Ce fut son dernier effort. Le mal augmentant tous les jours, il donna l’ordre qu’on le transportât à Milan, où il espérait célébrer, le jour de la Toussaint, sa dernière messe pontificale. Obligé de s’arrêter en chemin, il ne put arriver que le 3 novembre, à 2 heures du matin, dans sa ville métropolitaine, et comme la maladie l’empêchait de se lever, il ordonna qu’on dressât un autel dans sa chambre, et il fit placer sur son lit un tableau de l’agonie de Notre-Seigneur au jardin des Olives. Le 4 novembre au matin, il reçut le Viatique et l’Extrême-Onction, puis, faisant couvrir de cendres bénites une de ses haires, il la prit sur son corps afin d’être muni de l’armure de la pénitence contre les derniers assauts de l’ennemi.
Cependant, la nouvelle de la maladie s’était répandue à travers la ville ; le peuple se pressait dans les églises pour demander la guérison du pontife, et une foule compacte attendait avec anxiété devant la porte du palais archiépiscopal. Son attente ne devait pas être longue. A 3 heures du soir, les cloches de la cathédrale annonçaient au peuple de Milan que son père était mort.

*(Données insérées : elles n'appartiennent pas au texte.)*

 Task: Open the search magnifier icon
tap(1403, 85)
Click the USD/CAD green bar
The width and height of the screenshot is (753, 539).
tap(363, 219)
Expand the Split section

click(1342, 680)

La cause de béatification et canonisation fut rapide entre toutes. Béatifié en 1604, ce fut à la Toussaint de 1610, donc vingt-six ans seulement après sa mort, que le grand Cardinal fut solennellement proclamé Saint par Paul V.
Son corps repose dans la crypte de la cathédrale de Milan, où les pèlerins peuvent le voir et le vénérer.
R. B.
Note de LPL : Saint Pie X publia l’encyclique Editæ sæpe sur saint Charles Borromée le 26 mai 1910.
Sources consultées. – Agostino Valerio, Vita Caroli Borromaei (Rome, 1586). – Bascape, De vita et rebus gestis Caroli Borromaei (Ingolstadt, 1592). – Mgr Ch. Sylvain, Histoire de saint Charles Borromée (Lille, 1885). – San Carlo Borromeo, nel terzo centenario della canonizazione (Milan, 1910). – Léonce Celier, Saint Charles Borromée (Collection Les Saints, 1912). – (V. S. B. P., n° 37.)